But in order for our children to do well with that, we need to keep ourselves in that space as well. So when we talk about change, when we talk about doing different things, when we talk about veering off our path we thought we were supposed to do. Maybe, maybe this isn’t the time to get too rigid on that. Maybe this is the time for us to step up our kindness. Kindness to us. Just be kind. Talk to yourself kindly. Talk to those around you kindly.
It’s okay. It’s okay. Maybe drop our expectations just right now, just right now. Let’s just sit more, let’s just try to chill. Let’s get outside, let’s walk. Let’s feed our bodies. And lastly, let’s stop being so critical of everybody us. Those teachers, the people checking our groceries. Everywhere, people in restaurants, like holy cow. You know there’s so much, I’m missing so many of you. It’s just how can we just be kinder.

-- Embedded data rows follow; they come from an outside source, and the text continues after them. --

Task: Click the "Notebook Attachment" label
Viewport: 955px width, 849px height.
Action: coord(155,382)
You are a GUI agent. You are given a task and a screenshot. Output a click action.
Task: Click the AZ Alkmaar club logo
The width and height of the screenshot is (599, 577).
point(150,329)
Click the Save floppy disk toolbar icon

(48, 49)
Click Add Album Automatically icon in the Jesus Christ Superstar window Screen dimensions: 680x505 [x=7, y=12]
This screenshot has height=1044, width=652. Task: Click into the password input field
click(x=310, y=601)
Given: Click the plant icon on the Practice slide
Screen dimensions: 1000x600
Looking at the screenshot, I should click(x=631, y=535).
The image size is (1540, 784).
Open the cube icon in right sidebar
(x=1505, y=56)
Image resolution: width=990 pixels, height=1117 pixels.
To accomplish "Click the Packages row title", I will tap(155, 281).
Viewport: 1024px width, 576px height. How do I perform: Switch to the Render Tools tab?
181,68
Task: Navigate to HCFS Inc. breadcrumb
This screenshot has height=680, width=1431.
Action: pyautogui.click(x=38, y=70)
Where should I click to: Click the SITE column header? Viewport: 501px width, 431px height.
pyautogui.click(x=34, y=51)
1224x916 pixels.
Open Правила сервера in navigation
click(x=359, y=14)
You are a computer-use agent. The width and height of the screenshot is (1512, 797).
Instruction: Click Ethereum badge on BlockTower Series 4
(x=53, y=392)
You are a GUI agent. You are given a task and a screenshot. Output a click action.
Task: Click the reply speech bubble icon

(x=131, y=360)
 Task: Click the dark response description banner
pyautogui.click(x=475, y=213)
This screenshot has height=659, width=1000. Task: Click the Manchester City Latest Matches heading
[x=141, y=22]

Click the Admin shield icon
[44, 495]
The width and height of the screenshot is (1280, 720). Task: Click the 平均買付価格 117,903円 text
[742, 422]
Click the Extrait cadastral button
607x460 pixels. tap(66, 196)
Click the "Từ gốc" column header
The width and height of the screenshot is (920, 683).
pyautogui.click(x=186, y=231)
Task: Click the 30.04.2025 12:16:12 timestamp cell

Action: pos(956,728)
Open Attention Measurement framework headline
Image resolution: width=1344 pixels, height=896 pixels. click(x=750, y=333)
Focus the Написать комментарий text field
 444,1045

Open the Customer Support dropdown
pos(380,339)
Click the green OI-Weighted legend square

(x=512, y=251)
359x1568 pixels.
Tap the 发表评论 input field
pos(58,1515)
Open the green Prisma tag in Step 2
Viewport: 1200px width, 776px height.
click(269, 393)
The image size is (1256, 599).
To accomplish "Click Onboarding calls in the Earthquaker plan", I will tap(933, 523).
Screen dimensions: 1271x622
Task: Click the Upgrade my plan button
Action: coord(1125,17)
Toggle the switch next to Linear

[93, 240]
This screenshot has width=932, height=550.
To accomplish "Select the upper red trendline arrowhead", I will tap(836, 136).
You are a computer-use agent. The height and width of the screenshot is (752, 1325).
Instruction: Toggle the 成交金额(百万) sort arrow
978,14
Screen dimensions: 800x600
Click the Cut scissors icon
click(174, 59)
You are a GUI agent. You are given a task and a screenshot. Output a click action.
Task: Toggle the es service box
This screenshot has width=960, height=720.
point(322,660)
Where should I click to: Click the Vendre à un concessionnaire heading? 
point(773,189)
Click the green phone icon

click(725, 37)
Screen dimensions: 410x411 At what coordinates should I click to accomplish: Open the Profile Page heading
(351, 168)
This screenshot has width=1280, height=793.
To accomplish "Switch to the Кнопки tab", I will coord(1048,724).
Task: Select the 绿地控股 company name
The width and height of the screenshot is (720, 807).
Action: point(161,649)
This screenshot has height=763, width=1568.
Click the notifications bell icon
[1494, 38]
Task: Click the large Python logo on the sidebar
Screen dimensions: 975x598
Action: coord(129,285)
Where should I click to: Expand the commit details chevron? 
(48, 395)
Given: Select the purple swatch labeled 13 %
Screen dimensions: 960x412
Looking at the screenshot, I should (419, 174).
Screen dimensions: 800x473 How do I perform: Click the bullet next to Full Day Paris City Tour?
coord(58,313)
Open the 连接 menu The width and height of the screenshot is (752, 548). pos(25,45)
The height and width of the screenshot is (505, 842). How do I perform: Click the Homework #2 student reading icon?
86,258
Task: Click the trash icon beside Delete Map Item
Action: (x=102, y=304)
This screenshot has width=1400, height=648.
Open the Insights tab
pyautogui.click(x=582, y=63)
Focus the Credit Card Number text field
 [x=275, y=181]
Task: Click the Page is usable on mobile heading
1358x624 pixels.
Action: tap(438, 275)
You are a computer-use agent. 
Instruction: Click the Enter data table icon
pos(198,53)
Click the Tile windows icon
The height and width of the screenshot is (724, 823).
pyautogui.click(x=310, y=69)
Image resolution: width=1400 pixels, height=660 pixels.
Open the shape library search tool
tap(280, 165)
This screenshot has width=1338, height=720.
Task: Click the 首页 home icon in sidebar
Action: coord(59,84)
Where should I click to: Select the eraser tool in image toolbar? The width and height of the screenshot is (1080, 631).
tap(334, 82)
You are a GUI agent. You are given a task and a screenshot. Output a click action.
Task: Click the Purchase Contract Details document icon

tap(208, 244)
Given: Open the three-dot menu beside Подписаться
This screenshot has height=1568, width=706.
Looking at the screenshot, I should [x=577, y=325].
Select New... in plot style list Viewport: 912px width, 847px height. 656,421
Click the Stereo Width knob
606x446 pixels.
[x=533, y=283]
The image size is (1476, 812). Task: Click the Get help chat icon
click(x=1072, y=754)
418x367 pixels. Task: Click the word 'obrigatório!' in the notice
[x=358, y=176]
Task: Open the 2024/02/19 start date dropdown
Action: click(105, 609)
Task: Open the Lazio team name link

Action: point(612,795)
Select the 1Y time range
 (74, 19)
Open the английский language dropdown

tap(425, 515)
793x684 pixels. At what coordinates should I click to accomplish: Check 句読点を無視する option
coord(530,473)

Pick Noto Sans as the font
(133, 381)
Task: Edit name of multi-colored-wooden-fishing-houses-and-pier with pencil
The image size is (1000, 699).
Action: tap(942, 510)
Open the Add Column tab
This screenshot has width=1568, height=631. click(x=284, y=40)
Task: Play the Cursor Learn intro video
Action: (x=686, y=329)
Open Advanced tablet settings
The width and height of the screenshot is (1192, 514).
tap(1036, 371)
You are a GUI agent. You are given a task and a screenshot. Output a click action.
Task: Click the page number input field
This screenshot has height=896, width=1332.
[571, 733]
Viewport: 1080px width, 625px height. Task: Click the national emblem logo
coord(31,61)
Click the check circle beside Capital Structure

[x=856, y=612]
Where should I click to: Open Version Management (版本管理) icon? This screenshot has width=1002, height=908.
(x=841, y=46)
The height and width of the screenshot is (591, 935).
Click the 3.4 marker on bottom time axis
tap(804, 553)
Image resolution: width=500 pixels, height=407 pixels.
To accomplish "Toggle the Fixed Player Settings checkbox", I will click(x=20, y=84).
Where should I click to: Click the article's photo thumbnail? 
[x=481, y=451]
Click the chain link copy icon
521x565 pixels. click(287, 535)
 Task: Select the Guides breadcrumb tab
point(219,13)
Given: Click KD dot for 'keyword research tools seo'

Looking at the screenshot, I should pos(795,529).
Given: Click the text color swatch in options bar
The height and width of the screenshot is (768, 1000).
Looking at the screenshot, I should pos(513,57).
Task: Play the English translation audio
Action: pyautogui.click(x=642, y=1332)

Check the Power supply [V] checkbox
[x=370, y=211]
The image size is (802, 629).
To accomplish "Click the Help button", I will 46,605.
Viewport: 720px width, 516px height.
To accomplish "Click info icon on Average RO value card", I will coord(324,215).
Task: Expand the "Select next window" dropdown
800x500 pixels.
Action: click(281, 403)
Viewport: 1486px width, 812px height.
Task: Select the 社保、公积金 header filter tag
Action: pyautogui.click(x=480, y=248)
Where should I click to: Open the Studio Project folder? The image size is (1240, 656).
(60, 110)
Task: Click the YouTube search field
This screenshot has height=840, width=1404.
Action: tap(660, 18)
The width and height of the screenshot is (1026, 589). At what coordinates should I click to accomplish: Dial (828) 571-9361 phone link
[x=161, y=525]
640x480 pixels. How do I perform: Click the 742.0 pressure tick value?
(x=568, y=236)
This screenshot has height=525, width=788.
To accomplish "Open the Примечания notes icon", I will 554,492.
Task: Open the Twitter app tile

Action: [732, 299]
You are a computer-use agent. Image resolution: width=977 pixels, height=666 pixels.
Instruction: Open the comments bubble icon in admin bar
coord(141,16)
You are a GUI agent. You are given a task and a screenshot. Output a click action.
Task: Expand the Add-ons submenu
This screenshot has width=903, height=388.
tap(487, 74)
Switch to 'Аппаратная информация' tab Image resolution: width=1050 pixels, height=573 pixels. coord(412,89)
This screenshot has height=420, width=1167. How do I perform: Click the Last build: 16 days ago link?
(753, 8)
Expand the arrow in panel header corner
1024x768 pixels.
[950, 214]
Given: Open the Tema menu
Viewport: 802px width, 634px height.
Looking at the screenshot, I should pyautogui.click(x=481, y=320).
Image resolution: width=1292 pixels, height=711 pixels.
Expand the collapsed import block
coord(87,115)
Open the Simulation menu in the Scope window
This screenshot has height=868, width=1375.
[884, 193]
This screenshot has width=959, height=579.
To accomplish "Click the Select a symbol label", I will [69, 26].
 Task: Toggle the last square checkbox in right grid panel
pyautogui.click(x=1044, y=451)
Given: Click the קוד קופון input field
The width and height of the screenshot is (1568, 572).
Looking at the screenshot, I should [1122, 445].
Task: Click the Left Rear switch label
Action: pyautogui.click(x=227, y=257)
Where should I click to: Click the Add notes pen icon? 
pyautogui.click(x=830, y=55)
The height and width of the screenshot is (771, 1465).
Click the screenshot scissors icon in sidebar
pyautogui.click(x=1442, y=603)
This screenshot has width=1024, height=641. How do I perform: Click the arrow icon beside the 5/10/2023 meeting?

And maybe, when we do see people and this is on our face, maybe we can step this up a bit or this, or whatever we could do. Let’s go a little extra because it’s hard right now. It is difficult, but the wonderful thing is the gorgeous Glennon Doyle says and I love, “We can do hard things”. We can do hard things. Just keep telling yourself. Tell your kids that. And definitely tell your teachers that you appreciate everything that they do.
Cheers!
Onward team, onward we go!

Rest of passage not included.